● **What needs to be done**:
Report, as a bare number, how many lines of the material below contain the word "will".

● **Input data**:
- - -
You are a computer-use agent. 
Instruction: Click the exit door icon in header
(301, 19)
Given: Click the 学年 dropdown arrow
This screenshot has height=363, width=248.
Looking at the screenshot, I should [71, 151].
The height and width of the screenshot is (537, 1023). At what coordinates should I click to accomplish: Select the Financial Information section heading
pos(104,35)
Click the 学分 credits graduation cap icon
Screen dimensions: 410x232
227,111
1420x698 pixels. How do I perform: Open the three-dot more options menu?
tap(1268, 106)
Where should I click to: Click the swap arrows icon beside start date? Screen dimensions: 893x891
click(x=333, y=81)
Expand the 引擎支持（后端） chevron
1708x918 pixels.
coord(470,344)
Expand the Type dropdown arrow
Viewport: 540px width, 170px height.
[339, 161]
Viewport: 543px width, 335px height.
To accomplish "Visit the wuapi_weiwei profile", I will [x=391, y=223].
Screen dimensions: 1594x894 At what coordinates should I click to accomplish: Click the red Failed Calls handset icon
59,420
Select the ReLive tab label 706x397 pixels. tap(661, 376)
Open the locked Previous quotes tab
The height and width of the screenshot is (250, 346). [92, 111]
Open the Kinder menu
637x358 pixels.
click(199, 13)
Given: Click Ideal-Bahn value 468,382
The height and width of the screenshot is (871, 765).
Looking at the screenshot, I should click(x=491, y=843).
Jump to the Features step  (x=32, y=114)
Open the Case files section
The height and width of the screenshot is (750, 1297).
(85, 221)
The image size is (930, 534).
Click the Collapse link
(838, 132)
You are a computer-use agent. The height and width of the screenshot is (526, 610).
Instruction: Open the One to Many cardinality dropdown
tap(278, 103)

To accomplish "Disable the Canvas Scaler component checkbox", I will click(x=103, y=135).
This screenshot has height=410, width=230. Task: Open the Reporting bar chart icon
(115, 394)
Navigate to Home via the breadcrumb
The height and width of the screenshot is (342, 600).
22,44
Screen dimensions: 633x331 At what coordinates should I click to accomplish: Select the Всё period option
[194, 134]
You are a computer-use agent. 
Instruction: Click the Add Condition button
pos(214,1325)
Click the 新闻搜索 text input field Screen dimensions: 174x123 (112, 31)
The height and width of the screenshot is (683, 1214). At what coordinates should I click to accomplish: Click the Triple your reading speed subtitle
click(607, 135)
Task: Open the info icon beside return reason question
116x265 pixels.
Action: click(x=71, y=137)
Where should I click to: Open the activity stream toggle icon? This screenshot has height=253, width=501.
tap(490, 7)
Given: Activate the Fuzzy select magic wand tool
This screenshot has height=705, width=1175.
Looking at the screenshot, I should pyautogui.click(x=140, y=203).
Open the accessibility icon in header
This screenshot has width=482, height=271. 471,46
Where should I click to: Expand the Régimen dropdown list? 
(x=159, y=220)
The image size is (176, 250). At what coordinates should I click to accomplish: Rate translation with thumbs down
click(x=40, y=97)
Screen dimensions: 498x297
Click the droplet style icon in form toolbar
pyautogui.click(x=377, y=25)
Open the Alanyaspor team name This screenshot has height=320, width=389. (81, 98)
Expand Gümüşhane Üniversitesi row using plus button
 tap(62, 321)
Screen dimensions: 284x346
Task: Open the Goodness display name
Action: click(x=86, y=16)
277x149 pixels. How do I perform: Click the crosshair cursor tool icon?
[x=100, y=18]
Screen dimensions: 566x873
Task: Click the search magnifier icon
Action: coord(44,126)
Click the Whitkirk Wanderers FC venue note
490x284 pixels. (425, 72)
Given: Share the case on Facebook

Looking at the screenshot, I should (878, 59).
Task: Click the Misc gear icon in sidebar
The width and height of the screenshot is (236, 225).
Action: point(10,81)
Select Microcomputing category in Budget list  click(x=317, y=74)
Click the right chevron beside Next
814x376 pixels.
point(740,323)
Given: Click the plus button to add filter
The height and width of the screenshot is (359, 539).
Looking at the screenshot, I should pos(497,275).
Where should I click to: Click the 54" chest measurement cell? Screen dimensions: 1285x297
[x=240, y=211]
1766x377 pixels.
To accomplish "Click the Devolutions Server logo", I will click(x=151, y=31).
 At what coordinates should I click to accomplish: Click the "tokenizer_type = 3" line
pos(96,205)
- - -
● **Task solution**:
3